▶ [Assignment]: Repeat the records. Keep every word and mark exactly as it is.

Dataset entries:
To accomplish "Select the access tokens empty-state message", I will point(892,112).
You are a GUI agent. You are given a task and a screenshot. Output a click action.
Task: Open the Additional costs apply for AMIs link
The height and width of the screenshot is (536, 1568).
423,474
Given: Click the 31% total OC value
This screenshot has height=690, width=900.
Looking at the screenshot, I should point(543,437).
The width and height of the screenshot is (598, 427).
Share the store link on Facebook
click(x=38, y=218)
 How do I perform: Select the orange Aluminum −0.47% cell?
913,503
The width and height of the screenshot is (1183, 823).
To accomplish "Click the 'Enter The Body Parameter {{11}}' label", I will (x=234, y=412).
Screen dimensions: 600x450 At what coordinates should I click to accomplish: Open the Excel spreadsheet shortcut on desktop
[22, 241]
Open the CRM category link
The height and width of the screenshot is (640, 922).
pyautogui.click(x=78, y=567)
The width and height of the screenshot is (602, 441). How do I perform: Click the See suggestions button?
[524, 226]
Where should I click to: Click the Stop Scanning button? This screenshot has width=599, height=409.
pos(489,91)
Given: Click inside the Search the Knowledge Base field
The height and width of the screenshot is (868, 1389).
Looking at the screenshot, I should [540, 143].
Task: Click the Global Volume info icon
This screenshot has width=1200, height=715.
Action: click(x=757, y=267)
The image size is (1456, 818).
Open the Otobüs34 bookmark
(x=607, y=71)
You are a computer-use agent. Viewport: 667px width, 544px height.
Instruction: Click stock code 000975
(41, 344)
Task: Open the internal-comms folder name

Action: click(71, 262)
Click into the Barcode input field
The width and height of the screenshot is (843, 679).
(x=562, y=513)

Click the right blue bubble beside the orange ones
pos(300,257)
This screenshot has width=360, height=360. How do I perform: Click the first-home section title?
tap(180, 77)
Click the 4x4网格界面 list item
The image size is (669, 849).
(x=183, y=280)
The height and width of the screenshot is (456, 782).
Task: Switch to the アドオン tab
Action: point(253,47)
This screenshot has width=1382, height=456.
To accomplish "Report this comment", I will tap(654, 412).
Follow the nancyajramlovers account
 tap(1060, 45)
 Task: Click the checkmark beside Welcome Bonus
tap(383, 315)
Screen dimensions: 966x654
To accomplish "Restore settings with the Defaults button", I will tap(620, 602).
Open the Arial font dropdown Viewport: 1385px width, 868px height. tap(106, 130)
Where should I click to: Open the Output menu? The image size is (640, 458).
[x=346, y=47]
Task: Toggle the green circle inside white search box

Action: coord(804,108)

▶ [Exercise solution]:
To accomplish "Select the access tokens empty-state message", I will point(892,112).
You are a GUI agent. You are given a task and a screenshot. Output a click action.
Task: Open the Additional costs apply for AMIs link
The height and width of the screenshot is (536, 1568).
423,474
Given: Click the 31% total OC value
This screenshot has height=690, width=900.
Looking at the screenshot, I should point(543,437).
The width and height of the screenshot is (598, 427).
Share the store link on Facebook
click(x=38, y=218)
 How do I perform: Select the orange Aluminum −0.47% cell?
913,503
The width and height of the screenshot is (1183, 823).
To accomplish "Click the 'Enter The Body Parameter {{11}}' label", I will (x=234, y=412).
Screen dimensions: 600x450 At what coordinates should I click to accomplish: Open the Excel spreadsheet shortcut on desktop
[22, 241]
Open the CRM category link
The height and width of the screenshot is (640, 922).
pyautogui.click(x=78, y=567)
The width and height of the screenshot is (602, 441). How do I perform: Click the See suggestions button?
[524, 226]
Where should I click to: Click the Stop Scanning button? This screenshot has width=599, height=409.
pos(489,91)
Given: Click inside the Search the Knowledge Base field
The height and width of the screenshot is (868, 1389).
Looking at the screenshot, I should [540, 143].
Task: Click the Global Volume info icon
This screenshot has width=1200, height=715.
Action: click(x=757, y=267)
The image size is (1456, 818).
Open the Otobüs34 bookmark
(x=607, y=71)
You are a computer-use agent. Viewport: 667px width, 544px height.
Instruction: Click stock code 000975
(41, 344)
Task: Open the internal-comms folder name

Action: click(71, 262)
Click into the Barcode input field
The width and height of the screenshot is (843, 679).
(x=562, y=513)

Click the right blue bubble beside the orange ones
pos(300,257)
This screenshot has width=360, height=360. How do I perform: Click the first-home section title?
tap(180, 77)
Click the 4x4网格界面 list item
The image size is (669, 849).
(x=183, y=280)
The height and width of the screenshot is (456, 782).
Task: Switch to the アドオン tab
Action: point(253,47)
This screenshot has width=1382, height=456.
To accomplish "Report this comment", I will tap(654, 412).
Follow the nancyajramlovers account
 tap(1060, 45)
 Task: Click the checkmark beside Welcome Bonus
tap(383, 315)
Screen dimensions: 966x654
To accomplish "Restore settings with the Defaults button", I will tap(620, 602).
Open the Arial font dropdown Viewport: 1385px width, 868px height. tap(106, 130)
Where should I click to: Open the Output menu? The image size is (640, 458).
[x=346, y=47]
Task: Toggle the green circle inside white search box

Action: coord(804,108)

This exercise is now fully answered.